Records for finding items on display
........

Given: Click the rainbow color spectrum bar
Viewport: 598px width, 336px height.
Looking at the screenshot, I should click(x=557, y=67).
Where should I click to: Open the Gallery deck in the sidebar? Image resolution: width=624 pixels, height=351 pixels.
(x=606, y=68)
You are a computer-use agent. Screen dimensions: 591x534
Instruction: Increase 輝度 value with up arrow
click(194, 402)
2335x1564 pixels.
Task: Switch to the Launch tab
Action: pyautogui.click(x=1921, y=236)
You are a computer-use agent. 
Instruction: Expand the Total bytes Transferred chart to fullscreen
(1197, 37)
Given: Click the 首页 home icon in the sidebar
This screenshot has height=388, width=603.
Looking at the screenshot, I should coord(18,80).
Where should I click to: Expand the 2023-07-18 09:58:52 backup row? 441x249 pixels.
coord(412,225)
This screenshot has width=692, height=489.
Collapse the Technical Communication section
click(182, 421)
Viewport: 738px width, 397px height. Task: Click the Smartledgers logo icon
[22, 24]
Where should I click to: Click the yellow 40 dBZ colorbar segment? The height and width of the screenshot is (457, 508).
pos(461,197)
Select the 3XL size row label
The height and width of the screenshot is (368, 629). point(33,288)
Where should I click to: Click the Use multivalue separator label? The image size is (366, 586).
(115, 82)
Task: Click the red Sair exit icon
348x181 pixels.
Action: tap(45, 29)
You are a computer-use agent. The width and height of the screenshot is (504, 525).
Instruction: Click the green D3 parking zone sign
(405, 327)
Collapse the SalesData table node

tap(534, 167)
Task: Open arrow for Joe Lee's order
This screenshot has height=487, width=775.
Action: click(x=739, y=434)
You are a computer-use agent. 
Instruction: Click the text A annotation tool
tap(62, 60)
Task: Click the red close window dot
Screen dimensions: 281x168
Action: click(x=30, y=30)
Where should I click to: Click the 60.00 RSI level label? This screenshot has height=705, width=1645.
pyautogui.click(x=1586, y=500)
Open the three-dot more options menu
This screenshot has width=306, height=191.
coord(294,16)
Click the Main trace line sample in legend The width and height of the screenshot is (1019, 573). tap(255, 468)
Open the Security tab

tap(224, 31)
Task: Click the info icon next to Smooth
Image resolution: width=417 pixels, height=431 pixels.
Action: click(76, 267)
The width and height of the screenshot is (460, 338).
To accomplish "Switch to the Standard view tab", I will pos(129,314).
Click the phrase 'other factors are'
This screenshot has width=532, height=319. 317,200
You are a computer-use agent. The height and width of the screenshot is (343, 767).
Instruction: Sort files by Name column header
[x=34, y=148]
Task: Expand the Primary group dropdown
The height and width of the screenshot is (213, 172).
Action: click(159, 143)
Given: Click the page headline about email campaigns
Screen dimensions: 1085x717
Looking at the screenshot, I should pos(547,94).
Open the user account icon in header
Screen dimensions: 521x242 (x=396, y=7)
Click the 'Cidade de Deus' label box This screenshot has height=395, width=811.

........

### Your goal
Copy the lines starting at the first line and ending at the line that contains "pos(461,197)", replacing "Viewport" with "Screen size" throughout and leaving everything else unchanged. Return only those lines.

### Solution to the problem
Given: Click the rainbow color spectrum bar
Screen size: 598px width, 336px height.
Looking at the screenshot, I should click(x=557, y=67).
Where should I click to: Open the Gallery deck in the sidebar? Image resolution: width=624 pixels, height=351 pixels.
(x=606, y=68)
You are a computer-use agent. Screen dimensions: 591x534
Instruction: Increase 輝度 value with up arrow
click(194, 402)
2335x1564 pixels.
Task: Switch to the Launch tab
Action: pyautogui.click(x=1921, y=236)
You are a computer-use agent. 
Instruction: Expand the Total bytes Transferred chart to fullscreen
(1197, 37)
Given: Click the 首页 home icon in the sidebar
This screenshot has height=388, width=603.
Looking at the screenshot, I should coord(18,80).
Where should I click to: Expand the 2023-07-18 09:58:52 backup row? 441x249 pixels.
coord(412,225)
This screenshot has width=692, height=489.
Collapse the Technical Communication section
click(182, 421)
Screen size: 738px width, 397px height. Task: Click the Smartledgers logo icon
[22, 24]
Where should I click to: Click the yellow 40 dBZ colorbar segment? The height and width of the screenshot is (457, 508).
pos(461,197)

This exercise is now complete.